#### [Task brief]
This exercise calls for an exact copy of the data below.
[[ Working data open ]]
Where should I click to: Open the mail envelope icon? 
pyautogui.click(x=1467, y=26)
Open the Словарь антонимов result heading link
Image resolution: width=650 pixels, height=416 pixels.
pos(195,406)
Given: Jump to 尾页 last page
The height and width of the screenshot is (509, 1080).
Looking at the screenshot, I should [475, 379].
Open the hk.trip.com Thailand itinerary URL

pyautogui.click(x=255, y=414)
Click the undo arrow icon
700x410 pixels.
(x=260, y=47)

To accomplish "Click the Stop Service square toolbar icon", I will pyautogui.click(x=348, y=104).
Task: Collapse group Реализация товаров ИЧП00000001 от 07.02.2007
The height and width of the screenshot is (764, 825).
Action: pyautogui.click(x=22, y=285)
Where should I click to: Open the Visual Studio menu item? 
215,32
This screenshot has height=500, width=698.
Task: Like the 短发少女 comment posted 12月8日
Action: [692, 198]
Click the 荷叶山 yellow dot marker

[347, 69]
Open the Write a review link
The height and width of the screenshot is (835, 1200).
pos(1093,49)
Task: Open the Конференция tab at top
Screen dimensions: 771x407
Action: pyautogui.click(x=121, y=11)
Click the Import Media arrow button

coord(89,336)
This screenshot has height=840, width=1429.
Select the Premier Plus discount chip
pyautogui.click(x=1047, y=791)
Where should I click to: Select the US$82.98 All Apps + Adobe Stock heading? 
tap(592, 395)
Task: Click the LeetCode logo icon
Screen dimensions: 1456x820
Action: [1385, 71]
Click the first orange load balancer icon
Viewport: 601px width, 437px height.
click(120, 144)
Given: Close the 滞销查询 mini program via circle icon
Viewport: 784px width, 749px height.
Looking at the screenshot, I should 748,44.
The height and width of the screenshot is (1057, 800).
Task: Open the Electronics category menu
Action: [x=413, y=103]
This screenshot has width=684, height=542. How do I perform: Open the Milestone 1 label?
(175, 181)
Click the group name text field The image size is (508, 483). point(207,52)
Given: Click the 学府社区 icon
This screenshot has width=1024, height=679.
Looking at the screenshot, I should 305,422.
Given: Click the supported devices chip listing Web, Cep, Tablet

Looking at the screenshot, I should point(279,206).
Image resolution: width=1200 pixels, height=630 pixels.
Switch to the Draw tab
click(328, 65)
[[ Working data closed ]]
#### [Task response]
Where should I click to: Open the mail envelope icon? 
pyautogui.click(x=1467, y=26)
Open the Словарь антонимов result heading link
Image resolution: width=650 pixels, height=416 pixels.
pos(195,406)
Given: Jump to 尾页 last page
The height and width of the screenshot is (509, 1080).
Looking at the screenshot, I should [475, 379].
Open the hk.trip.com Thailand itinerary URL

pyautogui.click(x=255, y=414)
Click the undo arrow icon
700x410 pixels.
(x=260, y=47)

To accomplish "Click the Stop Service square toolbar icon", I will pyautogui.click(x=348, y=104).
Task: Collapse group Реализация товаров ИЧП00000001 от 07.02.2007
The height and width of the screenshot is (764, 825).
Action: pyautogui.click(x=22, y=285)
Where should I click to: Open the Visual Studio menu item? 
215,32
This screenshot has height=500, width=698.
Task: Like the 短发少女 comment posted 12月8日
Action: [692, 198]
Click the 荷叶山 yellow dot marker

[347, 69]
Open the Write a review link
The height and width of the screenshot is (835, 1200).
pos(1093,49)
Task: Open the Конференция tab at top
Screen dimensions: 771x407
Action: pyautogui.click(x=121, y=11)
Click the Import Media arrow button

coord(89,336)
This screenshot has height=840, width=1429.
Select the Premier Plus discount chip
pyautogui.click(x=1047, y=791)
Where should I click to: Select the US$82.98 All Apps + Adobe Stock heading? 
tap(592, 395)
Task: Click the LeetCode logo icon
Screen dimensions: 1456x820
Action: [1385, 71]
Click the first orange load balancer icon
Viewport: 601px width, 437px height.
click(120, 144)
Given: Close the 滞销查询 mini program via circle icon
Viewport: 784px width, 749px height.
Looking at the screenshot, I should 748,44.
The height and width of the screenshot is (1057, 800).
Task: Open the Electronics category menu
Action: [x=413, y=103]
This screenshot has width=684, height=542. How do I perform: Open the Milestone 1 label?
(175, 181)
Click the group name text field The image size is (508, 483). point(207,52)
Given: Click the 学府社区 icon
This screenshot has width=1024, height=679.
Looking at the screenshot, I should 305,422.
Given: Click the supported devices chip listing Web, Cep, Tablet

Looking at the screenshot, I should point(279,206).
Image resolution: width=1200 pixels, height=630 pixels.
Switch to the Draw tab
click(328, 65)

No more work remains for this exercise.